Japanese Prime Minister Shinzo Abe burst into song this week as his three-month-old government renewed a pitch for the 2020 Olympic Summer Games, boosted by a leap in public support for the project.
The International Olympic Committee’s evaluation panel inspected Japanese facilities and plans, attended a gala dinner with Abe and received an invitation to visit Crown Prince Naruhito. An IOC poll released this week showed support for the bid in the city had soared to 70 percent, compared with 47 percent last May.
Tokyo is seeking to shake off losing to Rio de Janeiro in the race for the 2016 Games, when it failed to attract broad support from either politicians or the public. The IOC will decide between the Japanese capital, Madrid and Istanbul in September. Madrid had 78 percent local support, while the Turkish city was backed by 73 percent of the population in IOC polls last year.

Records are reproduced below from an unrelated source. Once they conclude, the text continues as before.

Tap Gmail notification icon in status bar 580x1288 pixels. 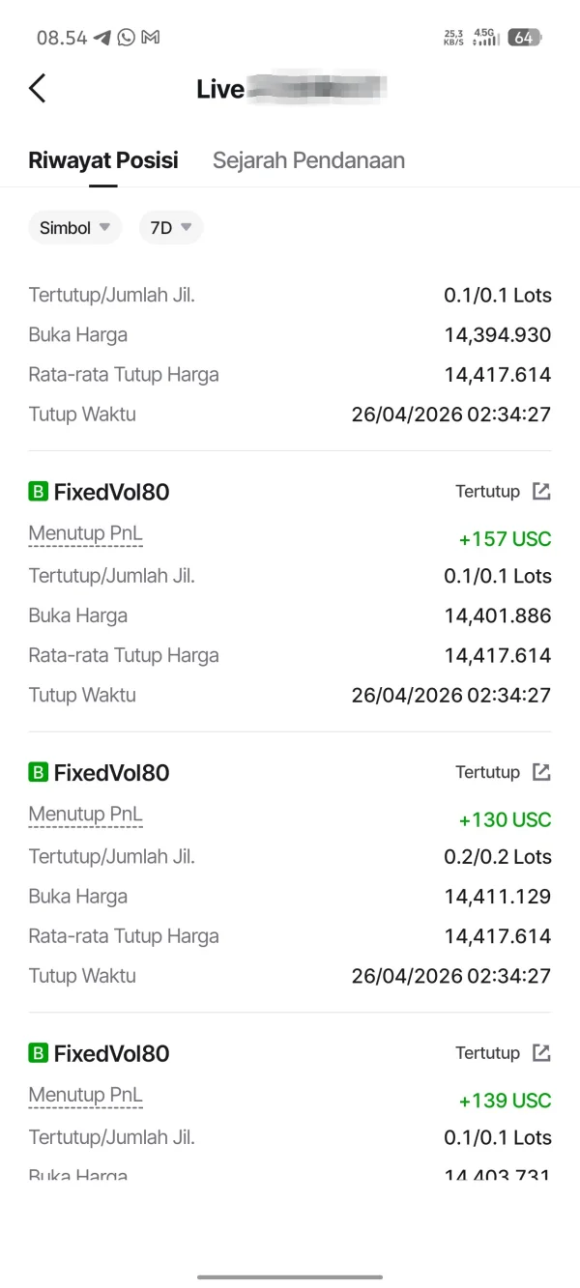click(x=150, y=38)
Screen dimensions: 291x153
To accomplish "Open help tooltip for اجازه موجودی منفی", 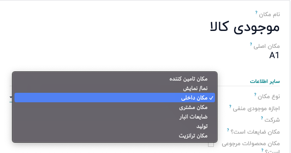I will click(x=230, y=106).
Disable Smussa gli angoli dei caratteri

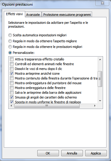(12, 97)
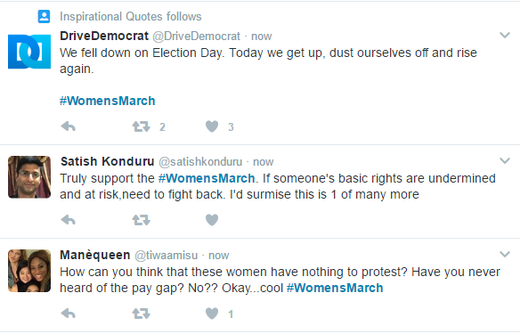Reply to Manèqueen's tweet

pos(69,314)
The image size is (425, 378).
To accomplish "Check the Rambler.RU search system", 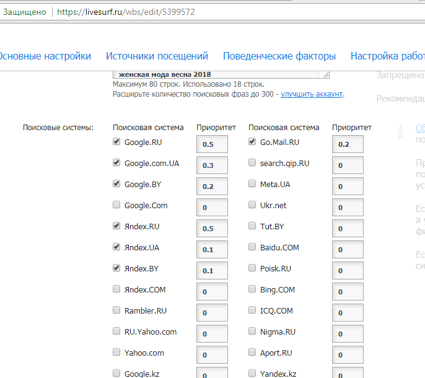I will click(x=117, y=310).
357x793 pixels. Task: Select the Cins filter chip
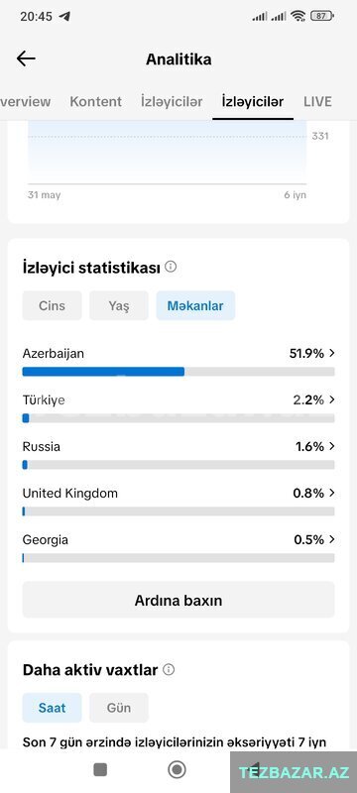(53, 305)
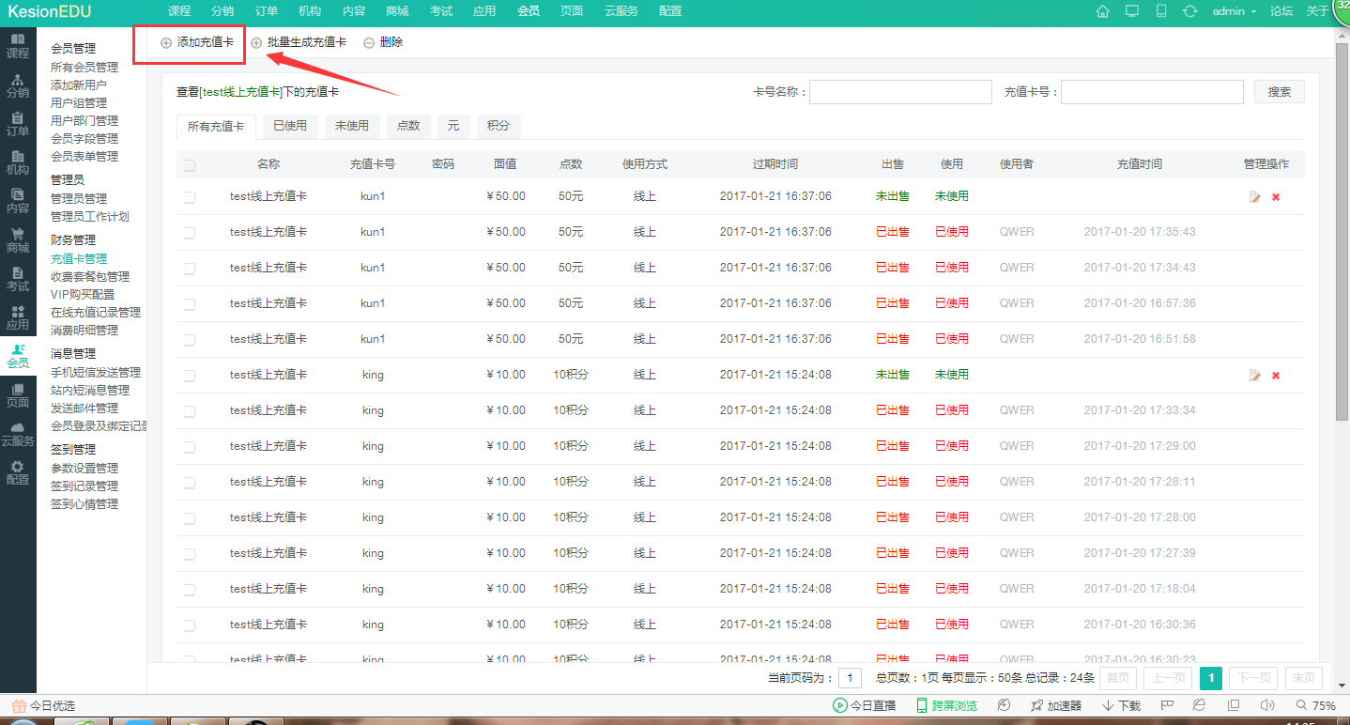Tick the checkbox of the first kun1 row
1350x725 pixels.
click(190, 195)
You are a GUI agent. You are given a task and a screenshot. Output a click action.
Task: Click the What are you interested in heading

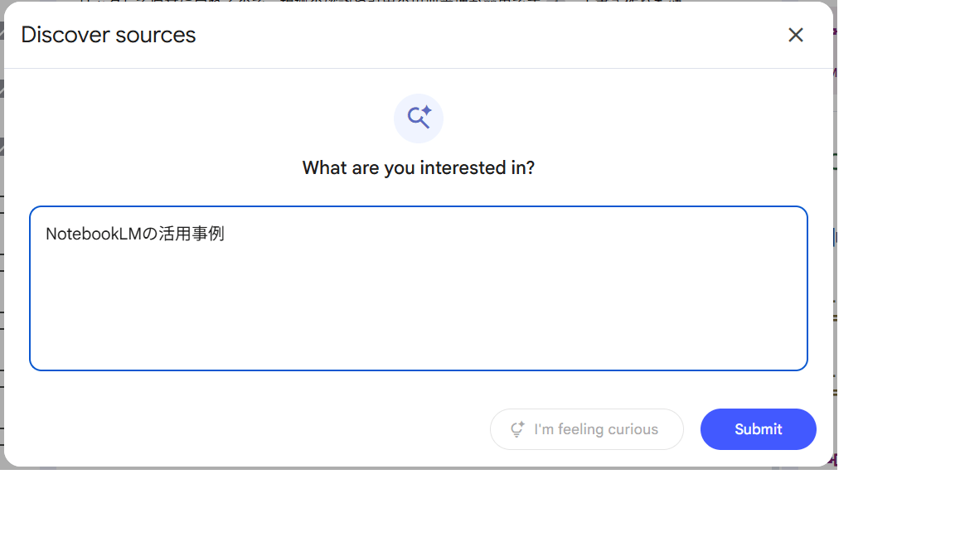pyautogui.click(x=419, y=168)
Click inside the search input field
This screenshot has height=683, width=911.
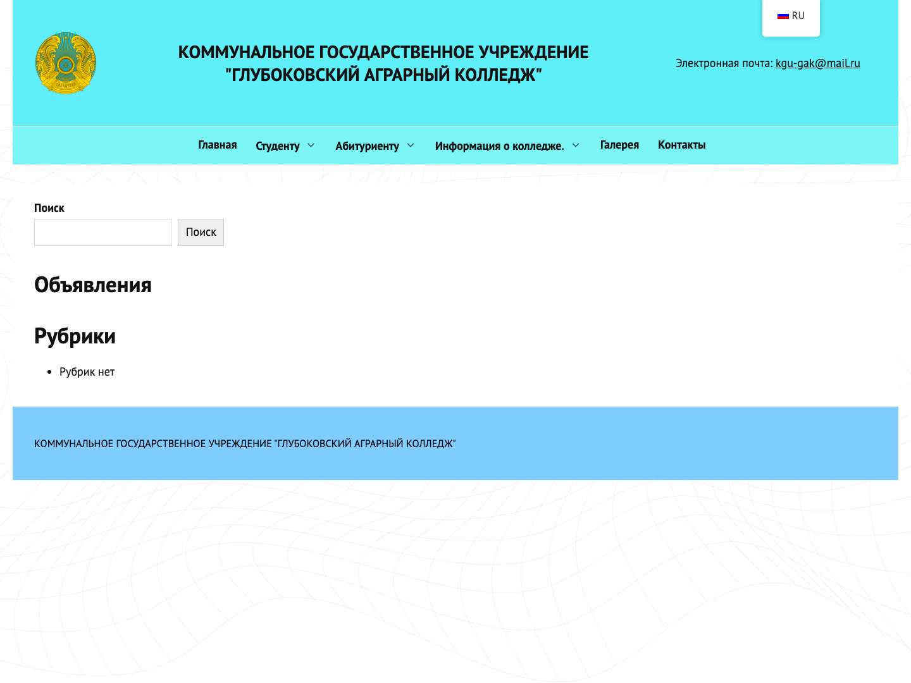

“The best thing about the games here would be exactly what happened in my own city of London, the sheer enthusiasm,” said Craig Reedie, who heads the IOC Evaluation Commission, at a press conference in Tokyo. “We have witnessed the strong government support the bid enjoys.”
The commission, which wrapped up a four-day visit to Tokyo yesterday, will also visit Madrid and Istanbul this month. Reedie called bid organizers “highly professional” in his final press conference.
Making sure the local population is on your side is crucial for winning over the IOC, according to Sebastian Coe, the chairman of the London 2012 organizing committee who was in charge of that city’s winning bid presentation in 2005.
“Why does a city really want to deliver a Games and what do they want to do with it?” Coe told an audience in Madrid on March 4. “The most critical stakeholder that any city has to deal with is of course the people that live in that city.”
Abe told the commission in a speech at a welcome event that hosting the Olympics was a long-held dream, at one point breaking into a rendition of the theme song of the 1964 Tokyo Olympics. Parliament is throwing its support behind the bid -- this week passing its second motion in favor of it.
London’s strong emphasis on leaving a lasting sporting, economic and cultural legacy for its population has raised the bar for future Olympic bids, Tokyo 2020 President Tsunekazu Takeda said in an interview in London in January.
Just as the 9.3 billion-pound ($14 billion) London Games -- which regenerated a derelict part of the city -- used existing buildings and built temporary structures to save money, the Tokyo bid also has a strong emphasis on leaving a lasting legacy for its population, he said.
“We’re one of the world’s most forward-thinking cities,” Takeda said in London.
Tokyo plans to transform its national stadium from the 1964 Olympics into a high-tech 80,000-seat arena for 2020, using U.K.-based architect Zaha Hadid, the architect who designed the Aquatics Centre for London.
Tokyo’s Governor Naoki Inose emphasized safety, efficient public transport and the financial stability of the world’s largest city in his presentations. The venue plan centers around the national stadium while other facilities will be revamped.
“Not all political parties were in favor of the last bid,” Takeda told reporters in Tokyo on March 5. “This time around, 90 percent of lawmakers have backed it from the beginning. People are seeing the new Abe administration and ‘Abenomics’ economic policies as leading to a bright future.”
He was referring to Abe’s plans for monetary easing and fiscal stimulus, which have sparked a jump in stock prices and an export-boosting decline in the yen.
A separate poll published by the Yomiuri newspaper on Feb. 25 found 83 percent support nationwide, compared with 72 percent in January last year. The most popular reason cited was hopes of an economic boost, as Japan seeks to escape a recession after three consecutive quarters of contraction to December 2012.
The 2008 Beijing Games -- which cost $67 billion -- did not spark much additional investment, nor did it result in a tourism boom, according to a report published by Goldman Sachs last year. London 2012 provided only a short-lived economic boost and the U.K. remains mired in the longest peacetime slump since 1920.
“There’s not a single piece of evidence for economic regeneration, a boost in tourism, or an increase in participation in sport from any previous Games,” said Mark Perryman, a research fellow in sport and leisure culture at the University of Brighton in the U.K. The host city should instead simply decide whether it wants a “fantastic party,” he said.
Tokyo’s metropolitan government has set aside 408.8 billion yen ($4.37 billion) for constructing and upgrading venues. The bid committee forecasts that the costs of running the event will exactly match revenue at 341 billion yen.
The government is emphasizing the role of the games in marking Japan’s recovery from the earthquake and tsunami of March 2011.
Tokyo is the favorite to win, according to U.K. bookmaker William Hill Plc, while on GamesBids.com it scores just less than Istanbul. The winning city is set to be announced in Buenos Aires on Sept. 7.
Getting the message right is crucial, according to Coe.
“The fundamental question is why?” Coe said. “How are you going to use the Games for the future? You have to be clear what those legacy targets are.”